At the same time, though, in the midst of my family's personal, more natural loss and grieving, we all carried with us, within us, the seemingly unbearable weight of national tragedy. We participated in this memorial service as United States airspace was closed above us, only an occasional military jet passing over. We held this ceremony not knowing what to make of all that occurred just a couple of days prior. We held this service as families waited for word of their loved ones, as they held on tightly to those who survived, or as they made their own plans for burial and remembrance.
There is the life that we live and the life that we nationally memorialize, and sometimes those lives merge. For so many people on September 11, 2001, the personal, private losses -- of loved ones, jobs, plans, a sense of safety and certainty -- intertwined with the public loss we felt as a country, as a world.
My father's was the first interment service Arlington held in the days after 9/11. During that service, the pastor prayed, "Let us never forget this man for whom we gather today and all those lost two days ago. Let us pay tribute to them, to remember to live for them with honor and duty. Let us remember to serve in this difficult time."
To serve by remembering, to honor by living.
Most days blend into other days -- unless we make it a point to note them. But sometimes the threads of our lives become magnified. We become more aware of them as they twist and weave into the tapestry that we refer to as History -- they are "stitched into the cloth of the day," into the very fibers of our being. We remember that our lives are the stuff of history.
I received an email yesterday morning from a friend who lives in New York City and worked near Ground Zero during the attacks. He and his wife were married one month later near where the twin towers once stood; at the reception, we could peer over the balcony and see into Ground Zero, workers diligently sifting through dirt and destruction.

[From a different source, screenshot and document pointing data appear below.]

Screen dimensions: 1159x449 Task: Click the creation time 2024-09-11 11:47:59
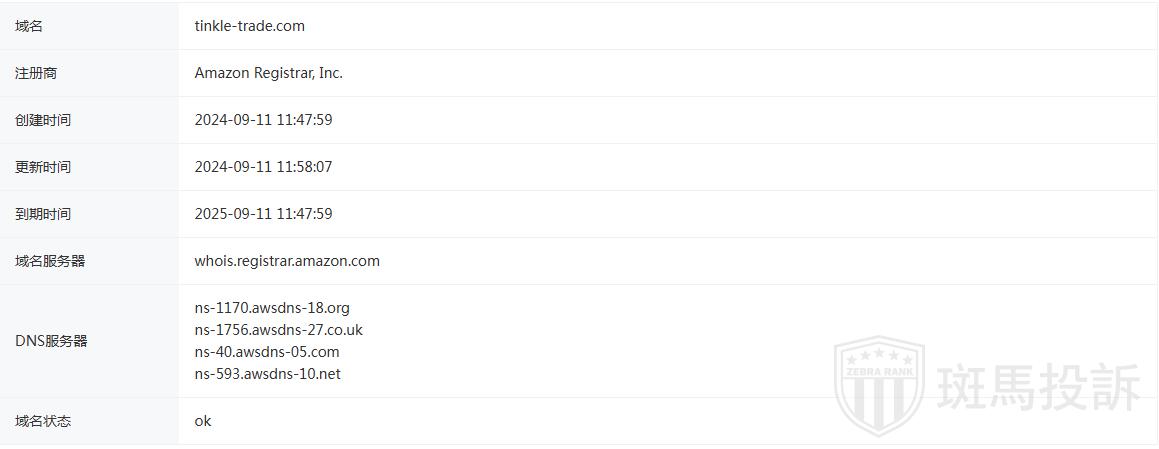pos(263,120)
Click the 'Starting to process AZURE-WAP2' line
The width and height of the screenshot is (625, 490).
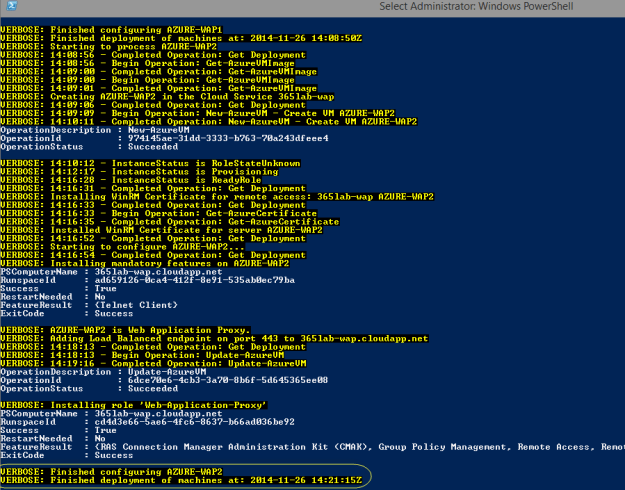point(95,47)
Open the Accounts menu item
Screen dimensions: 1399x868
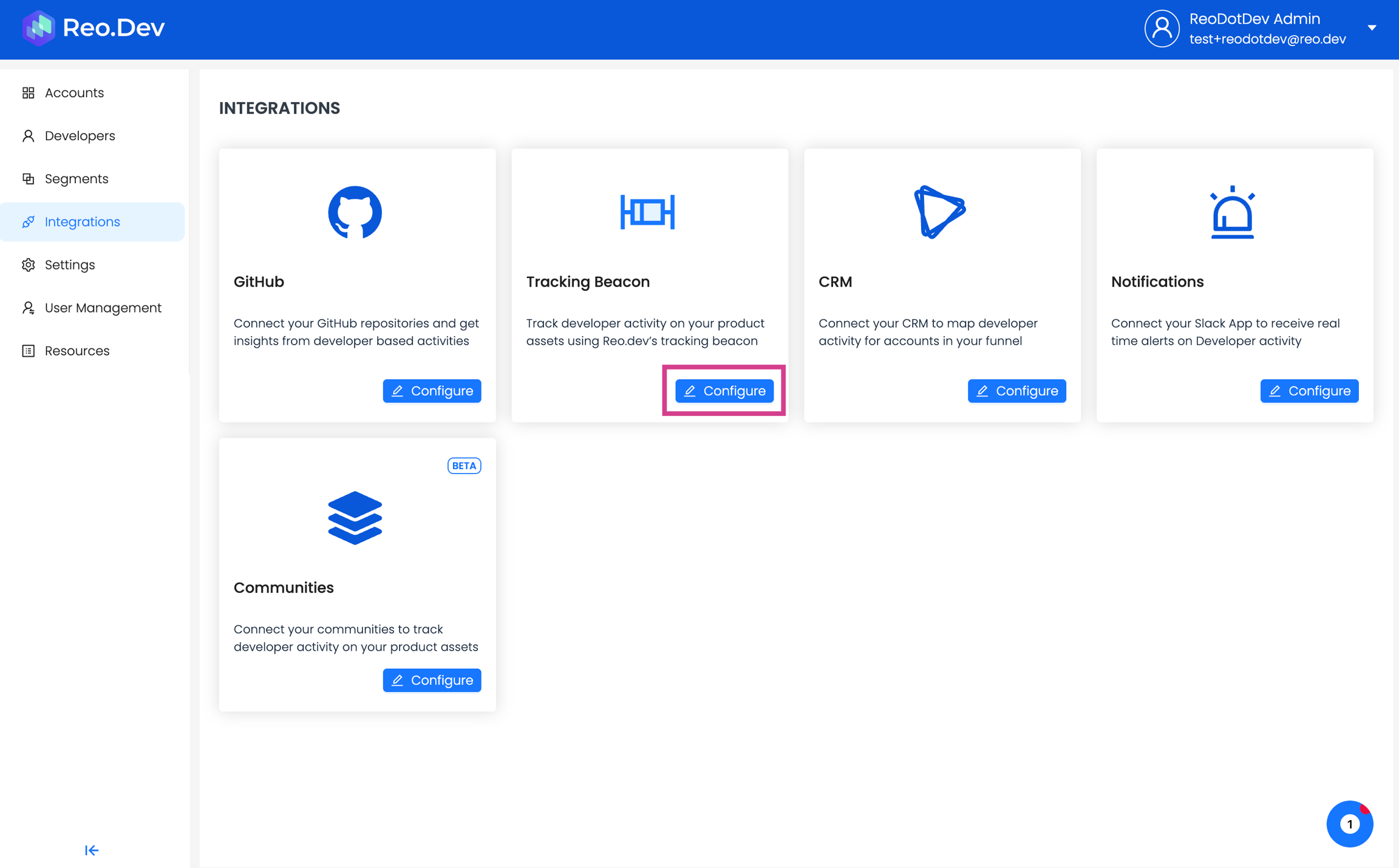point(74,93)
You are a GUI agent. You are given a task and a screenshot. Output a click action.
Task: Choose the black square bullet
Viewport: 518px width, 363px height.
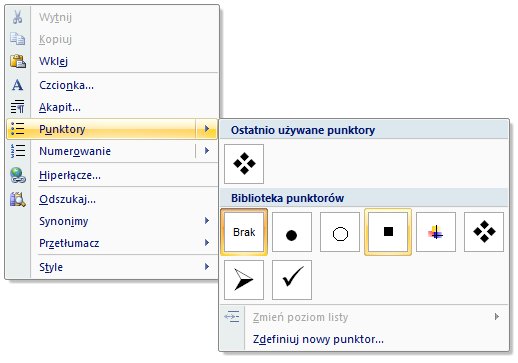click(388, 232)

He wrote, "This is the first September 11th in 11 years when I've felt like I was just having an ordinary day and not just remembering what we went through that day."
It is that space between "the ordinary" and "remembering" that we paused to occupy yesterday. On this year's September 11th, Patriots Day, remembering is in the very fibers of the ordinary. We remember how far we've come to have the ordinary join this date again. And we bear witness largely by living intentional lives, created anew from the rubble.